Model sharding using Pipeline Parallel¶
Let us start with a toy model that contains two linear layers.
import torch
import torch.nn as nn
class ToyModel(nn.Module):
def __init__(self):
super(ToyModel, self).__init__()
self.net1 = torch.nn.Linear(10, 10)
self.relu = torch.nn.ReLU()
self.net2 = torch.nn.Linear(10, 5)
def forward(self, x):
x = self.relu(self.net1(x))
return self.net2(x)
model = ToyModel()
To run this model on 2 GPUs we need to convert the model
to torch.nn.Sequential
and then wrap it with fairscale.nn.Pipe
.
import fairscale
import torch
import torch.nn as nn
model = nn.Sequential(
torch.nn.Linear(10, 10),
torch.nn.ReLU(),
torch.nn.Linear(10, 5)
)
model = fairscale.nn.Pipe(model, balance=[2, 1])

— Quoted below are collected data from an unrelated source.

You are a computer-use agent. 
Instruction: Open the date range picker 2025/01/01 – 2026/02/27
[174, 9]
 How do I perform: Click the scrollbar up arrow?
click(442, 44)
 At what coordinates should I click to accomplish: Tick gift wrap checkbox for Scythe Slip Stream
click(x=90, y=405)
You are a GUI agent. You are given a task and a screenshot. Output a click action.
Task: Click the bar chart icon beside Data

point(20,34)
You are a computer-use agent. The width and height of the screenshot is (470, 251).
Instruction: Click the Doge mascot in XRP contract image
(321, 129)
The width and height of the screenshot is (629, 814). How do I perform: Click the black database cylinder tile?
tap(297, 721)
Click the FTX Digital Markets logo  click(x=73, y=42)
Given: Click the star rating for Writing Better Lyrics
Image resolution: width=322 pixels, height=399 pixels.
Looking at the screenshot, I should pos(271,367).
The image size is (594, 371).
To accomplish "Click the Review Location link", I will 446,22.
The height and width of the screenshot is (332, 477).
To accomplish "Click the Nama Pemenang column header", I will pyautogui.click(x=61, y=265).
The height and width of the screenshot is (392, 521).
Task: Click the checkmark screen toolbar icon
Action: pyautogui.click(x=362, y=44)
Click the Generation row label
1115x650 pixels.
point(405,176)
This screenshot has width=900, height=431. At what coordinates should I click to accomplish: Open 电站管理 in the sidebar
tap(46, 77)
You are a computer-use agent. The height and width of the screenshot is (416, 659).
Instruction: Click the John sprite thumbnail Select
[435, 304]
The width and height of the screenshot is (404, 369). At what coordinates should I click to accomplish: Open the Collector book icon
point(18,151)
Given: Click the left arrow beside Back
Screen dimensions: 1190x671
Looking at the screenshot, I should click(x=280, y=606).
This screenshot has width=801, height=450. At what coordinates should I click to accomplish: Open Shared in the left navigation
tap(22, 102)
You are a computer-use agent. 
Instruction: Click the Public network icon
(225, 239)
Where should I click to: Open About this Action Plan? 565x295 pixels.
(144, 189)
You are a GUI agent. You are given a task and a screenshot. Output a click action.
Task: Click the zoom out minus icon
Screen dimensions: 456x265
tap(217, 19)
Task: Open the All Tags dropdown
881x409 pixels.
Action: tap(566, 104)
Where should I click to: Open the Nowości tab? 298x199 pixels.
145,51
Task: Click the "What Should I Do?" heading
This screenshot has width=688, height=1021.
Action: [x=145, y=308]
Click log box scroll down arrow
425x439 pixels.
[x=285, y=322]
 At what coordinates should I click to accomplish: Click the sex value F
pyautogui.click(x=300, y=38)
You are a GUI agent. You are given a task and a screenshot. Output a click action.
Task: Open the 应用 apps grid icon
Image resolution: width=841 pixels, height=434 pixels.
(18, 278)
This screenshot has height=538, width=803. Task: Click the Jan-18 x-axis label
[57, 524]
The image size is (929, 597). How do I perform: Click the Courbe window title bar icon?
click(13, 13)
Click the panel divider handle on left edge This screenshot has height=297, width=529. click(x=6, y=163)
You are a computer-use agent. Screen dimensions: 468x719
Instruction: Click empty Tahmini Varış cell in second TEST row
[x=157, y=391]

This will run the first two layers on cuda:0
and the last
layer on cuda:1
. To learn more, visit the Pipe documentation.
You can then define any optimizer and loss function
import torch.optim as optim
import torch.nn.functional as F
optimizer = optim.SGD(model.parameters(), lr=0.001)
loss_fn = F.nll_loss
optimizer.zero_grad()
target = torch.randint(0,2,size=(20,1)).squeeze()
data = torch.randn(20, 10)
Finally, to run the model and compute the loss function, make sure that outputs and target are on the same device.
device = model.devices[0]
## outputs and target need to be on the same device
# forward step
outputs = model(data.to(device))
# compute loss
loss = loss_fn(outputs.to(device), target.to(device))
# backward + optimize
loss.backward()
optimizer.step()